» Document excerpt:

========================================================================

First, semantically-grounded features. The GP's objective(x) returns a titer, and a richer loop's constraint check reads a CQA — but in a real plant those numbers arrive from a LIMS and a historian under fragile, plant-local column names. Pulling a feature by its ontology IRI (Internationalized Resource Identifier — the global, unambiguous name of a thing in the graph), bp:monomerPct hung on the lot rather than a string like temp_reactor, is what lets the same BO code run against two sites' data without a silent column-name mismatch corrupting the surrogate. The identifiers-and-units chapter is why a feed read in g/L per bolus is never accidentally averaged with one in mM.

========================================================================

» Given data:
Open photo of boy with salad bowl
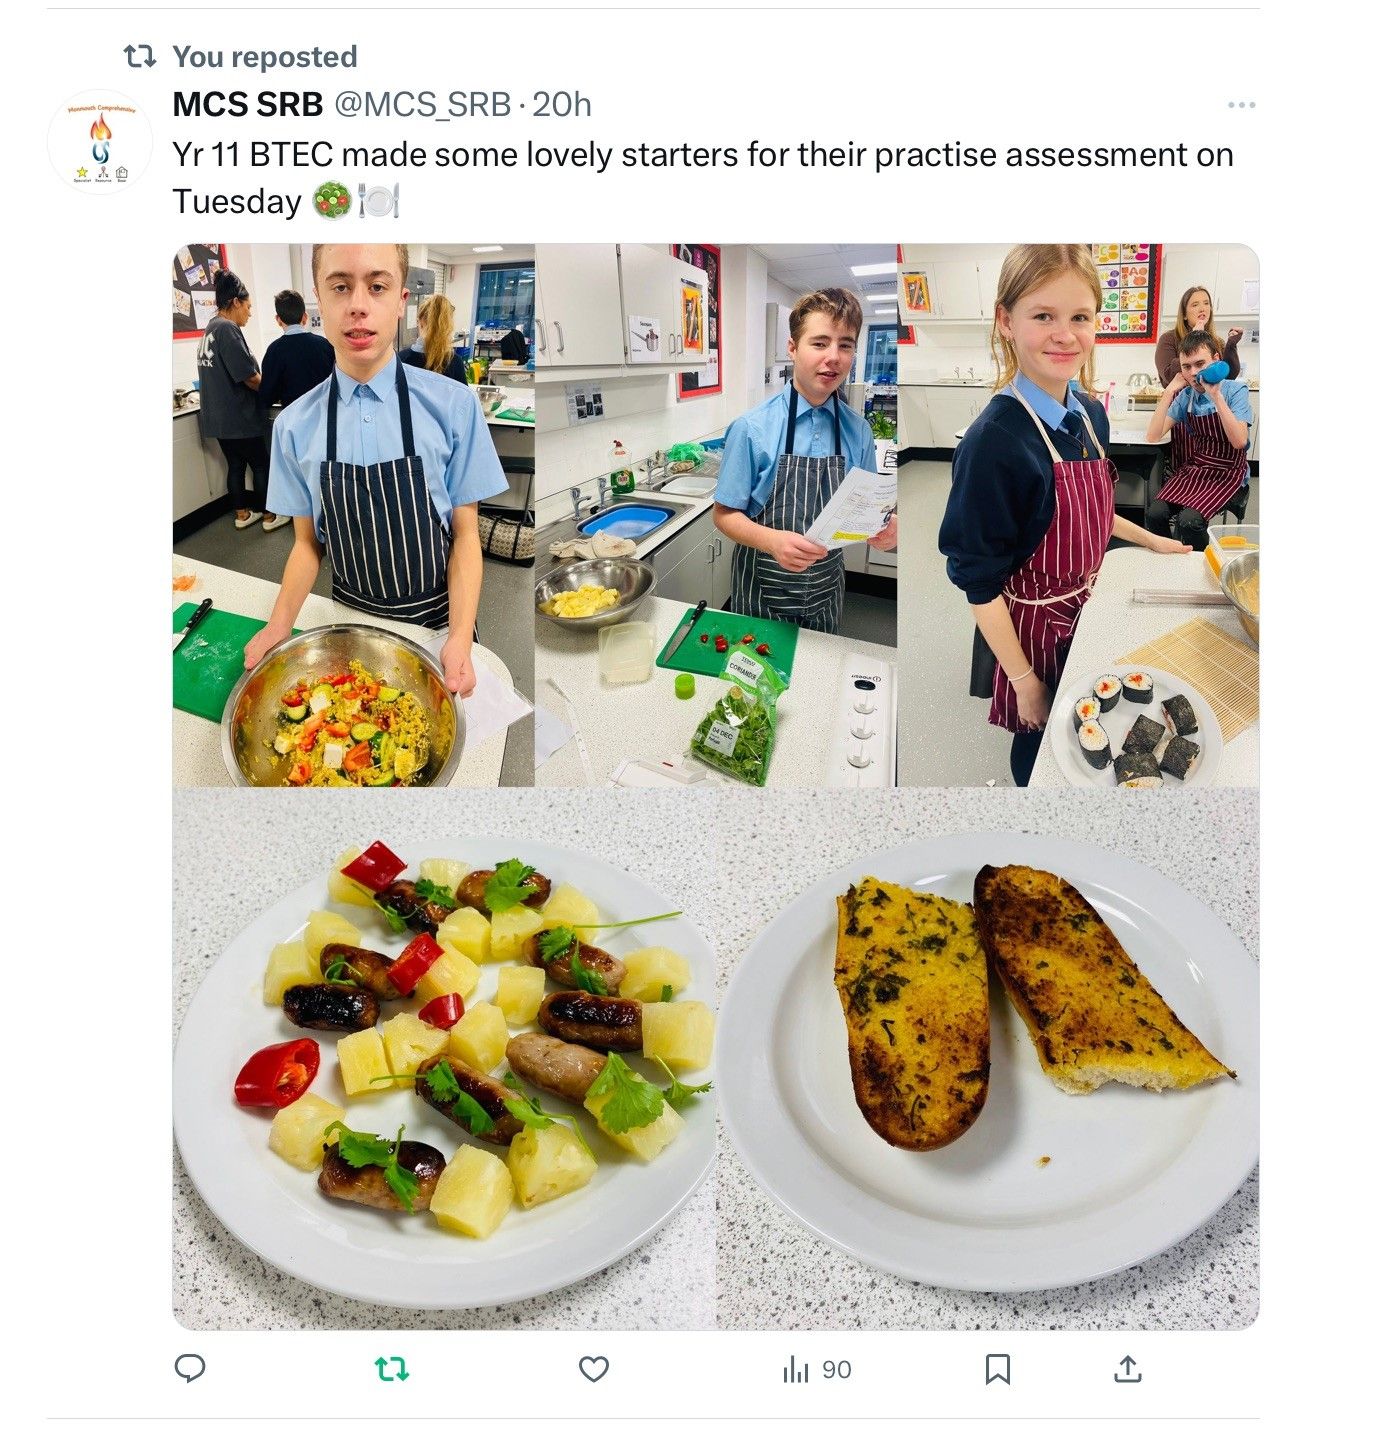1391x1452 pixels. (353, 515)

========================================================================

» Aim 1: List every acronym that appears in the passage on semantically-grounded features.
» Aim 2: Return, word for word, the part of the passage on semantically-grounded features that opens with the words containing "First, semantically-grounded features." and closes with "with one in mM.".

» Task response 1: GP, CQA, LIMS, IRI, BO

» Task response 2:
First, semantically-grounded features. The GP's objective(x) returns a titer, and a richer loop's constraint check reads a CQA — but in a real plant those numbers arrive from a LIMS and a historian under fragile, plant-local column names. Pulling a feature by its ontology IRI (Internationalized Resource Identifier — the global, unambiguous name of a thing in the graph), bp:monomerPct hung on the lot rather than a string like temp_reactor, is what lets the same BO code run against two sites' data without a silent column-name mismatch corrupting the surrogate. The identifiers-and-units chapter is why a feed read in g/L per bolus is never accidentally averaged with one in mM.